Novo Nordisk has said that its candidate drug for type 2 diabetes – liraglutide – has been shown to both control blood glucose and help patent lose weight in a Phase IIb trial.

The Danish drugmaker said it will start a Phase III trial programme of the drug, an albumin-bound analogue of a human hormone known as glucagon-like peptide-1, in February 2006 Liraglutide was formerly known by the code name NN2211.

In the Phase IIb study, liraglutide was able to improve glycated haemoglobin (haemoglobin A1c) levels – a marker of blood glucose control – by 1.5% to 2% compared to placebo after 14 weeks’ treatment. Moreover, 45% of patients treated with liraglutide at the highest dose achieved a target HbA1c level of 7% or less: this was achieved by only 8% of the placebo group. An HbA1c level of 7% or less is the therapeutic target laid down by American Diabetes Association therapy guidelines.

In addition, patients treated with liraglutide reduced their bodyweight by approximately 3kg from a baseline average of around 90kg, according to Novo Nordisk. This is significant as most drugs to treat type 2 diabetes cause weight gain.

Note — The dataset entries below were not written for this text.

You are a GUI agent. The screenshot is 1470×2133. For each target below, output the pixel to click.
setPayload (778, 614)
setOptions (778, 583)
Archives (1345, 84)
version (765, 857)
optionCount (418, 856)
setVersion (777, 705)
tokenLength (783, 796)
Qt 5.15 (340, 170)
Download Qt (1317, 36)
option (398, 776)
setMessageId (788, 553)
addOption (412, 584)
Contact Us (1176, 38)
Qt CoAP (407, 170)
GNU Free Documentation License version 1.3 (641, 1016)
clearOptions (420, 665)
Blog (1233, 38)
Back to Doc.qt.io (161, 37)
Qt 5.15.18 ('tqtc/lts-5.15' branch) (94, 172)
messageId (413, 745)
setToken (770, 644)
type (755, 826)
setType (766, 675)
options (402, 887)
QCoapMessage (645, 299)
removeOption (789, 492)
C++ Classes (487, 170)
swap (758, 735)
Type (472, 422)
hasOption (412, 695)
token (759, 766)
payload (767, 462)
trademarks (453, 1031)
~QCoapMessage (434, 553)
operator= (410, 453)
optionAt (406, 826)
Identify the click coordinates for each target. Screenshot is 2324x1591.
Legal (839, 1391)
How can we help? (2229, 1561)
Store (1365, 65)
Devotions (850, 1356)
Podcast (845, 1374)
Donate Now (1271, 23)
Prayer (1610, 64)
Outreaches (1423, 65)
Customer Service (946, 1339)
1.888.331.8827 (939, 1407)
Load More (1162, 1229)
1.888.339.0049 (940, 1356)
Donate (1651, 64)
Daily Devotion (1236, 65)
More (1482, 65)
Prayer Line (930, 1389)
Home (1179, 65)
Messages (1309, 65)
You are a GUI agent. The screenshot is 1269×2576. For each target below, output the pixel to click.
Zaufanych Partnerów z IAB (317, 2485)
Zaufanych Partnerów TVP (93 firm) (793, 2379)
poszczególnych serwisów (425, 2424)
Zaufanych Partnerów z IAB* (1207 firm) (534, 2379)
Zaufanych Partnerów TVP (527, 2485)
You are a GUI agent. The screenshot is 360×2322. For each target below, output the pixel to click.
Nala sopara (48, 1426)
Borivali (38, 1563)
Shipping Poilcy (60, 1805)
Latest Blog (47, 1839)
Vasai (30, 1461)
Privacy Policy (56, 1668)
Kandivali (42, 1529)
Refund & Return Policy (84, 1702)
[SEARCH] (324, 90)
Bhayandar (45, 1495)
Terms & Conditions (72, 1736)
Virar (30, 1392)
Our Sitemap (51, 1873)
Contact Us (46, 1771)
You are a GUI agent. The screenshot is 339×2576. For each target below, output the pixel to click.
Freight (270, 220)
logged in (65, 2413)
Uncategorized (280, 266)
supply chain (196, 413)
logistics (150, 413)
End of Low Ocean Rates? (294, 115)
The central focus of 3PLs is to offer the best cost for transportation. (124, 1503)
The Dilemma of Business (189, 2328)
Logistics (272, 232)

Liraglutide is a fully-human analogue of GLP-1, an incretin hormone that acts throughout the body to help maintain healthy blood sugar levels and to control appetite. In healthy individuals, GLP-1 levels rise during a meal and along with glucose stimulate the production of insulin. This response is blunted in type 2 diabetics. GLP-1 also contributes to the health and survival of the insulin-producing cells in the body .

The primary obstacle to the use of GLP-1 as a therapeutic for diabetes is its extremely short half-life of about five minutes in the body. Liraglutide offers once-daily dosing via an injection.

A number of other companies are developing drugs that mimic the effect of this hormone, notably Eli Lilly and Amylin, whose Byetta (exenatide) was launched for second-line use in type 2 diabetics in the USA in June. Sales kicked off at $18 million for the third quarter of 2005. Byetta is given twice-daily, although Lilly and Amylin recently reported promising data with a once-weekly formulation.

GlaxoSmithKline licensed rights to a GLP-1/albumin conjugate product from Human Genome Sciences a year ago. This compound, originally dubbed Albugon but now known as GSK716155, is in late-stage preclinical development. A similar product from Canadian company ConjuChem called DAC:GLP-1 is in Phase I testing but other trials have been out on hold following animal toxicity data on a diluent (D23) used in the product.

Meanwhile, Merck & Co and Novartis are developing another class of diabetes medications, the DPP-4 inhibitors, that boost and extend the action of incretin hormones. Merck presented Phase II data on its sitagliptin in September, and it is currently in Phase III testing, as is Novartis’ vildagliptin.